Fonctionnant sur base du volontariat, les familles d’accueil tournent au maximum de leur capacité. Malgré les campagnes de recrutement, la FWB peine à attirer de nouveaux candidats. Pour ce faire, elle ambitionne de professionnaliser le secteur avec une rémunération à la clef. Cela se fait déjà en France, en Flandre et aux Pays-Bas, alors pourquoi pas chez nous ? Quels sont les avantages et inconvénients d’une telle pratique ? Être famille d’accueil peut-il devenir un métier ? Couples et Familles examine ces questions.

Depuis des années, l’Aide à la Jeunesse alerte sur l’augmentation alarmante du nombre d’enfants confrontés aux négligences, aux violences conjugales ou, dans le pire des cas, aux maltraitances. L’AJ peine depuis longtemps à placer ces enfants dans un environnement sain, idéalement une famille d’accueil, mais on en manque. Les institutions sont pleines et les enfants restants « à placer » risquent l’hospitalisation sociale en pédiatrie. Le secteur frise le burn-out généralisé et aspire à « un renfort conséquent en termes de recrutement et surtout la création de places structurelles d’hébergement supplémentaires1 ». Les experts s’accordent pour dire que la vie en institution nuit sur le long terme au développement de l’enfant, alors les familles d’accueil sont de plus en plus prisées. Par ailleurs, la loi du 19 mars 2017 leur a reconnu un statut et a renforcé leur part d’autorité parentale2. Dans la foulée, la Flandre a été jusqu’à les professionnaliser.

En quoi consiste l’accueil d’enfants placés ?

Pour commencer, distinguons trois types d’accueil. Les accueils d’urgence surviennent en à peine quelques heures de délai, quand les parents sont dans l’incapacité totale de veiller sur l’enfant, et durent entre 15 et 45 jours. Les accueils à court terme durent entre 3 et 9 mois, le temps de travailler la relation parents-enfants tandis que l’enfant évolue dans un cadre familial plus stable. Dans les deux cas, le but est toujours le retour de l’enfant dans sa famille biologique, laquelle conserve d’ailleurs un droit de visite. Il existe encore l’accueil à long terme, durant 1 an et plus, mais au court duquel le retour de l’enfant dans sa famille d’origine est beaucoup plus incertain : à peine 1,6 % de ces enfants placés réintègrent leur famille, d’après une recherche de ULiège de 20193.

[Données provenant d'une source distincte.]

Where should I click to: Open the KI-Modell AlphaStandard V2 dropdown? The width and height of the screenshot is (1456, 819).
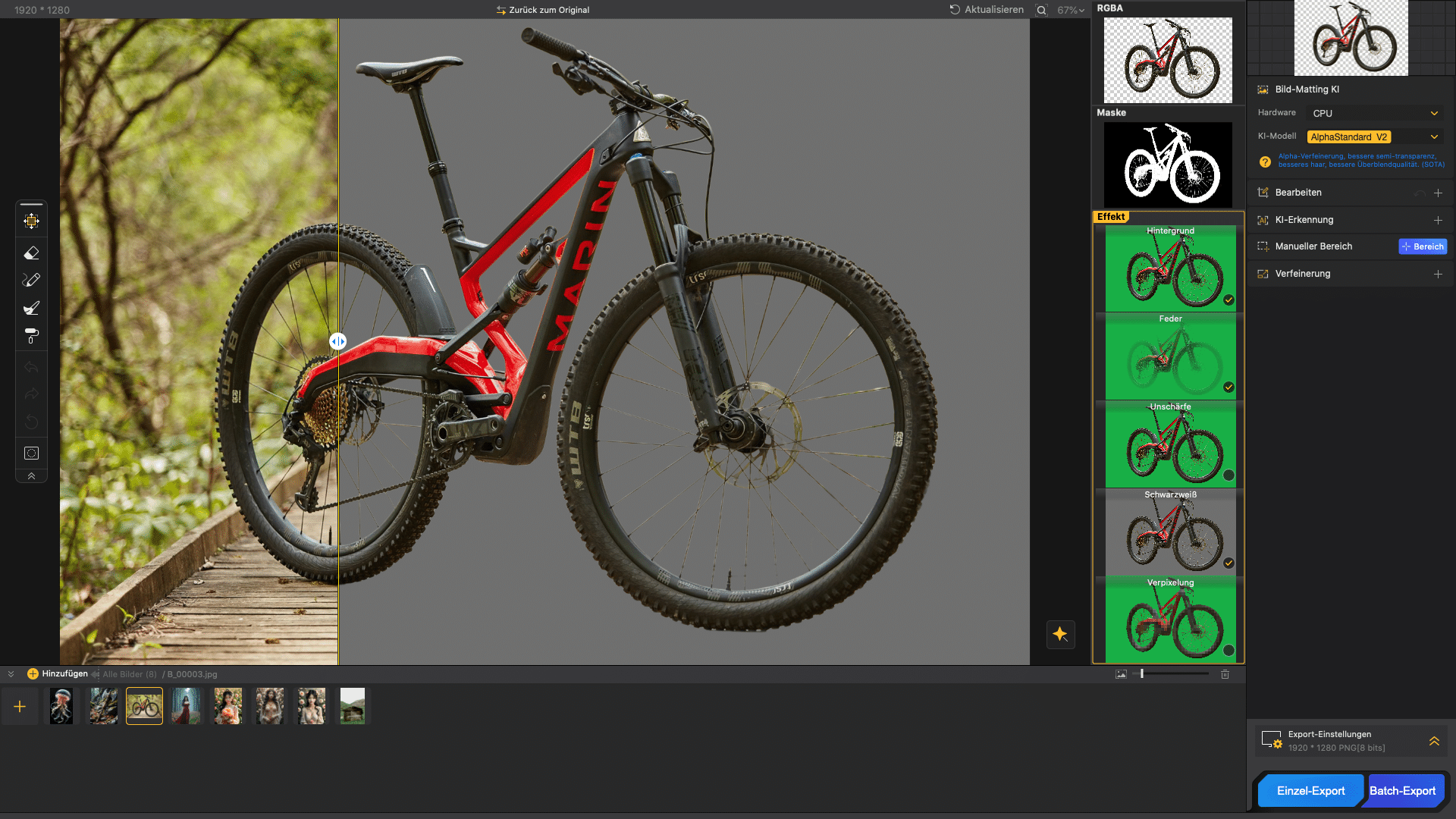point(1374,137)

En Belgique, plus de 7000 enfants sont placés en institution ou en famille d’accueil, mais en 2023, « près de 10% d’entre eux n’ont pas obtenu de place en foyer d’accueil à long terme4 ». En dernier recours, ces enfants sont susceptibles d’être accueillis tant bien que mal par les hôpitaux, qui dénoncent une situation non adaptée aux besoins spécifiques des enfants placés, ils ne relèvent pas du médical et dépriment dans leurs locaux5. En 2022, sur 166 demandes de prise en charge d’enfants de 0 à 1 an enregistrées en FWB, seules 36 ont trouvé issue en famille d’accueil. Les 130 restants ont donc rejoint les pouponnières ou les services d’urgence6.

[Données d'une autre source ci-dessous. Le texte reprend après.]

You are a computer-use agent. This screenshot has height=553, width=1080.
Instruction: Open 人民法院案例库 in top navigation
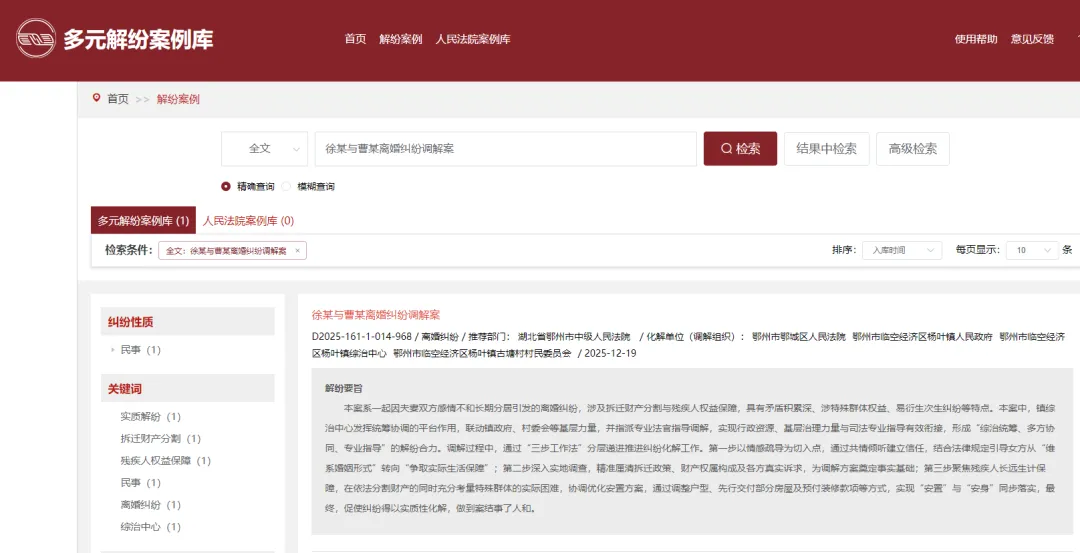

Comment devient-on famille d’accueil ?

Toute personne peut prétendre à devenir famille d’accueil, qu’elle soit isolée ou en couple, avec ou sans enfants, en famille recomposée, hétéro ou homosexuelle. L’important est d’être en mesure d’offrir un environnement stable à l’enfant accueilli. Toutefois, la contrainte de l’âge fera l’objet de concertations : il convient, par exemple, de ne pas placer un nouveau-né à long terme avec une personne déjà âgée. Enfin, toute personne domiciliée sous le toit d’accueil doit attester d’être en bonne santé, de bonnes mœurs et ne pas adhérer à une secte. L’accueillant doit s’exprimer en français et entamer un « trajet de préparation » de maximum 6 mois, composé de séances d’information et d’entretiens avec des intervenants sociaux et des psychologues. Il s’agit de vérifier l’aptitude des postulants à répondre aux besoins de l’enfant, la disponibilité, la flexibilité, l’étendue du réseau et les conditions de vie à domicile7. Dans la perspective d’une professionnalisation, il est fort à parier qu’une formation s’ajoute à ces critères.

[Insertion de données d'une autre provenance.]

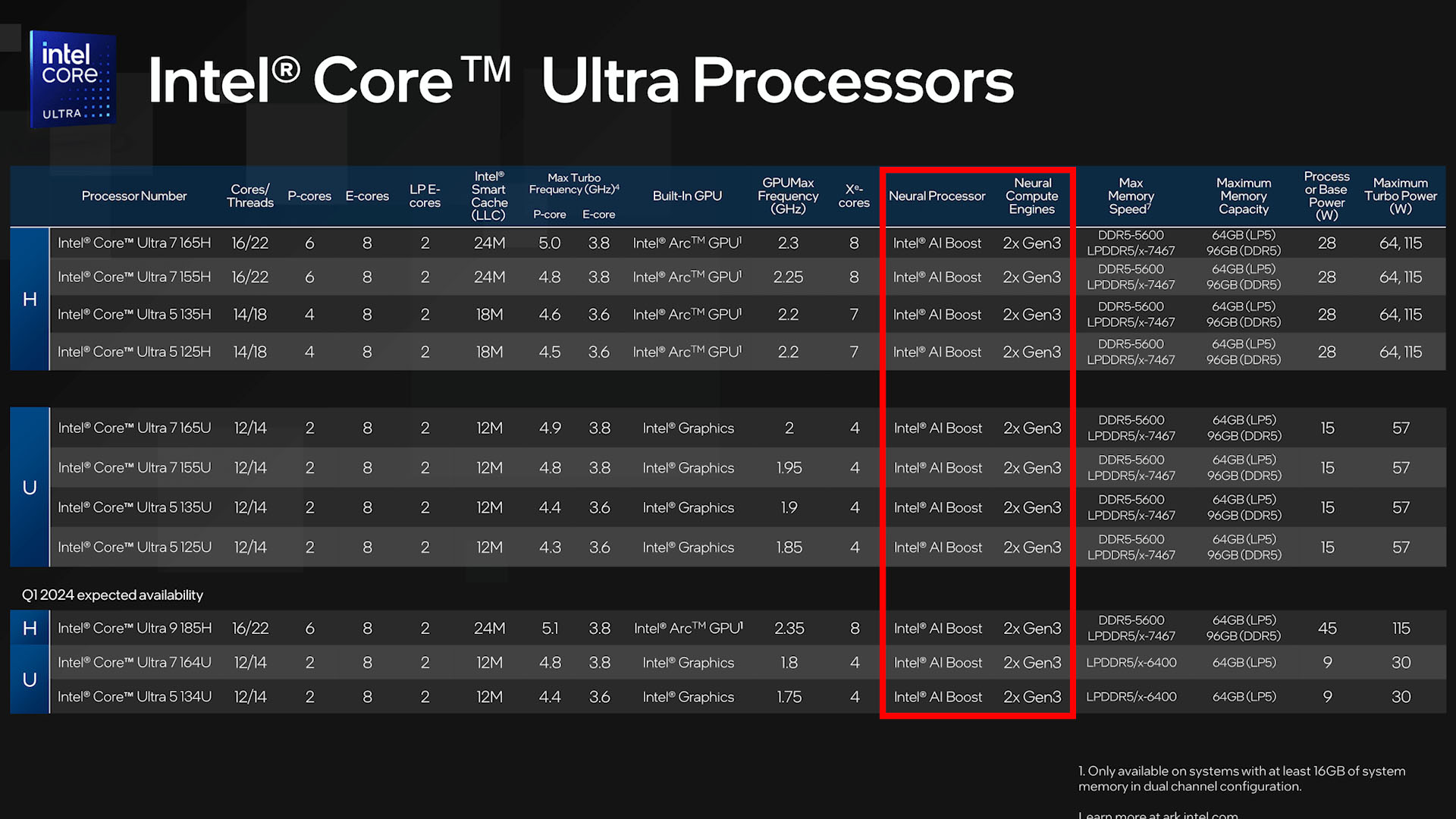Image resolution: width=1456 pixels, height=819 pixels.
Task: Click the Intel Smart Cache column header
Action: click(489, 196)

Situation financière actuelle des familles d’accueil

Pour l’heure8, en FWB, les accueillants familiaux ne sont pas rémunérés mais peuvent, dans le cadre des accueils de long terme (un an et plus) bénéficier de subventions mensuelles9, exonérées fiscalement, « pour couvrir les besoins journaliers10 de l’enfant, certaines fois liées à sa santé ou sa scolarité11 ». Ce qui sous-entend qu’ils peuvent aussi ne pas recevoir ces subventions si l’autorité mandante le décide ; elle ne peut en aucun cas en octroyer si l’un des parents de l’enfant est domicilié avec la famille d’accueil. L’enfant est toujours considéré comme à charge du parent d’accueil. De ce fait, les avantages parafiscaux habituels peuvent être accordés, tels que les primes à la construction, l’accès au logement social, la déduction fiscale des frais de garde ou la réduction « famille nombreuse »12. En plus de ces subventions, il peut y avoir des remboursements en cas de « frais complémentaires et ponctuels ». Ces derniers peuvent aussi être octroyés aux accueillants qui ne bénéficient pas de subventions. Dans la pratique, un Service d’Accompagnement en Accueil Familial (SAAF) encadre les accueillants familiaux et sert d’intermédiaire financier. Mais il arrive que des accueillants n’en répondent pas, souvent quand l’enfant est placé dans sa propre famille.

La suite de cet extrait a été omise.